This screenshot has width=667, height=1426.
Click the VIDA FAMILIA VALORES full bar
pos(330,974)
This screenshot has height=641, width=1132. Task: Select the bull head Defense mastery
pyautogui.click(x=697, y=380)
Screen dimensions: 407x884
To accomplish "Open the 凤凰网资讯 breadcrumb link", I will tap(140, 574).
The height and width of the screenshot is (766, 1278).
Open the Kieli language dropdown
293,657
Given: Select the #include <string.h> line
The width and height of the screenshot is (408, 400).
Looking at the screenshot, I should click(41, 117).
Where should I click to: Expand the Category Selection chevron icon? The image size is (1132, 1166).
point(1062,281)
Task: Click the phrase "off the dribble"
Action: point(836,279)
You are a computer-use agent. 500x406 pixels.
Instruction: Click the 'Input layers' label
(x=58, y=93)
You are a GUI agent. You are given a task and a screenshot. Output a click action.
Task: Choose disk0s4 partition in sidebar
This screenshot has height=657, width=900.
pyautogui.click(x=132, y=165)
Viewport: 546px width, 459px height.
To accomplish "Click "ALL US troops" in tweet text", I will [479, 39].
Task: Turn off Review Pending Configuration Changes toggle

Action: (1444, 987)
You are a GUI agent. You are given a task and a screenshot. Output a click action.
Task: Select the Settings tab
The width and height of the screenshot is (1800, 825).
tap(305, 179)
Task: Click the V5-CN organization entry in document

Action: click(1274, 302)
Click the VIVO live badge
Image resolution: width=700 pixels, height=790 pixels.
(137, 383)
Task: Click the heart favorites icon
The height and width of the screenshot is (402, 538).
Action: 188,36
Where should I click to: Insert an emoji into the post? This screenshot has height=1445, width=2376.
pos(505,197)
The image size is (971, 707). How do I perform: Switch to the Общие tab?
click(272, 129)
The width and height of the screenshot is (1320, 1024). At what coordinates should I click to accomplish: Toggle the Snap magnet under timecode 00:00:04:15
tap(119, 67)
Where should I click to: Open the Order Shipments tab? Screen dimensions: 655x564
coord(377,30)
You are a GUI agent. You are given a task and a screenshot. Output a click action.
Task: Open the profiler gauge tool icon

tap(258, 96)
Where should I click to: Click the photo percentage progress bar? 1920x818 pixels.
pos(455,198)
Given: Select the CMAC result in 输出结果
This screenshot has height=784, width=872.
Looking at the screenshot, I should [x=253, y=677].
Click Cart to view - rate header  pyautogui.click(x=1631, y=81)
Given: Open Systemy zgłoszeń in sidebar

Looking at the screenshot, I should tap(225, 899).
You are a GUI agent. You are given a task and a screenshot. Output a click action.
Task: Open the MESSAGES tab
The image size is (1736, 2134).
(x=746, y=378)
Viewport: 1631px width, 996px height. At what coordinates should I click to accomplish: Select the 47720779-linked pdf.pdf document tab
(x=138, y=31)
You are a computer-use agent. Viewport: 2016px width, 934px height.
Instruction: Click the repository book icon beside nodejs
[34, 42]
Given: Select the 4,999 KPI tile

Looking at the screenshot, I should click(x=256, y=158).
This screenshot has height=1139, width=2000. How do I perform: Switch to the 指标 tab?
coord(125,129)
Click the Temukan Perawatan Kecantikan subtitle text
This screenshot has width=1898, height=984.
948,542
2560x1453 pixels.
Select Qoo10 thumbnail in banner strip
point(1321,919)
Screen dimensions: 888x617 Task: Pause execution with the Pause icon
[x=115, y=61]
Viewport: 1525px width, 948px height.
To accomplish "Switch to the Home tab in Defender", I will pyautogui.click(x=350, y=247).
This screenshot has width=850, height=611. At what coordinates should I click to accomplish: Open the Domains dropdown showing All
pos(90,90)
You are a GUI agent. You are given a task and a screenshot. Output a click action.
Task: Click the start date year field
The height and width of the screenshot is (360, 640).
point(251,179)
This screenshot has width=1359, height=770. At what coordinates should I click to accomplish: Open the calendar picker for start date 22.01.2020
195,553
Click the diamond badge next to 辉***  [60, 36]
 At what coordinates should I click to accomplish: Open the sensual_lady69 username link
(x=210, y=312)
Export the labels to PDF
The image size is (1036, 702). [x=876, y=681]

### Objective:
Switch every "GUI agent" in the entries above to "screen agent", and give all the lines again with nothing else changed.

### Answer below:
This screenshot has width=667, height=1426.
Click the VIDA FAMILIA VALORES full bar
pos(330,974)
This screenshot has height=641, width=1132. Task: Select the bull head Defense mastery
pyautogui.click(x=697, y=380)
Screen dimensions: 407x884
To accomplish "Open the 凤凰网资讯 breadcrumb link", I will tap(140, 574).
The height and width of the screenshot is (766, 1278).
Open the Kieli language dropdown
293,657
Given: Select the #include <string.h> line
The width and height of the screenshot is (408, 400).
Looking at the screenshot, I should click(41, 117).
Where should I click to: Expand the Category Selection chevron icon? The image size is (1132, 1166).
point(1062,281)
Task: Click the phrase "off the dribble"
Action: point(836,279)
You are a computer-use agent. 500x406 pixels.
Instruction: Click the 'Input layers' label
(x=58, y=93)
You are a screen agent. You are given a task and a screenshot. Output a click action.
Task: Choose disk0s4 partition in sidebar
This screenshot has height=657, width=900.
pyautogui.click(x=132, y=165)
Viewport: 546px width, 459px height.
To accomplish "Click "ALL US troops" in tweet text", I will [479, 39].
Task: Turn off Review Pending Configuration Changes toggle

Action: (1444, 987)
You are a screen agent. You are given a task and a screenshot. Output a click action.
Task: Select the Settings tab
The width and height of the screenshot is (1800, 825).
tap(305, 179)
Task: Click the V5-CN organization entry in document

Action: click(1274, 302)
Click the VIVO live badge
Image resolution: width=700 pixels, height=790 pixels.
(137, 383)
Task: Click the heart favorites icon
The height and width of the screenshot is (402, 538).
Action: 188,36
Where should I click to: Insert an emoji into the post? This screenshot has height=1445, width=2376.
pos(505,197)
The image size is (971, 707). How do I perform: Switch to the Общие tab?
click(272, 129)
The width and height of the screenshot is (1320, 1024). At what coordinates should I click to accomplish: Toggle the Snap magnet under timecode 00:00:04:15
tap(119, 67)
Where should I click to: Open the Order Shipments tab? Screen dimensions: 655x564
coord(377,30)
You are a screen agent. You are given a task and a screenshot. Output a click action.
Task: Open the profiler gauge tool icon

tap(258, 96)
Where should I click to: Click the photo percentage progress bar? 1920x818 pixels.
pos(455,198)
Given: Select the CMAC result in 输出结果
This screenshot has height=784, width=872.
Looking at the screenshot, I should [x=253, y=677].
Click Cart to view - rate header  pyautogui.click(x=1631, y=81)
Given: Open Systemy zgłoszeń in sidebar

Looking at the screenshot, I should tap(225, 899).
You are a screen agent. You are given a task and a screenshot. Output a click action.
Task: Open the MESSAGES tab
The image size is (1736, 2134).
(x=746, y=378)
Viewport: 1631px width, 996px height. At what coordinates should I click to accomplish: Select the 47720779-linked pdf.pdf document tab
(x=138, y=31)
You are a computer-use agent. Viewport: 2016px width, 934px height.
Instruction: Click the repository book icon beside nodejs
[34, 42]
Given: Select the 4,999 KPI tile

Looking at the screenshot, I should click(x=256, y=158).
This screenshot has height=1139, width=2000. How do I perform: Switch to the 指标 tab?
coord(125,129)
Click the Temukan Perawatan Kecantikan subtitle text
This screenshot has width=1898, height=984.
948,542
2560x1453 pixels.
Select Qoo10 thumbnail in banner strip
point(1321,919)
Screen dimensions: 888x617 Task: Pause execution with the Pause icon
[x=115, y=61]
Viewport: 1525px width, 948px height.
To accomplish "Switch to the Home tab in Defender", I will pyautogui.click(x=350, y=247).
This screenshot has width=850, height=611. At what coordinates should I click to accomplish: Open the Domains dropdown showing All
pos(90,90)
You are a screen agent. You are given a task and a screenshot. Output a click action.
Task: Click the start date year field
The height and width of the screenshot is (360, 640).
point(251,179)
This screenshot has width=1359, height=770. At what coordinates should I click to accomplish: Open the calendar picker for start date 22.01.2020
195,553
Click the diamond badge next to 辉***  [60, 36]
 At what coordinates should I click to accomplish: Open the sensual_lady69 username link
(x=210, y=312)
Export the labels to PDF
The image size is (1036, 702). [x=876, y=681]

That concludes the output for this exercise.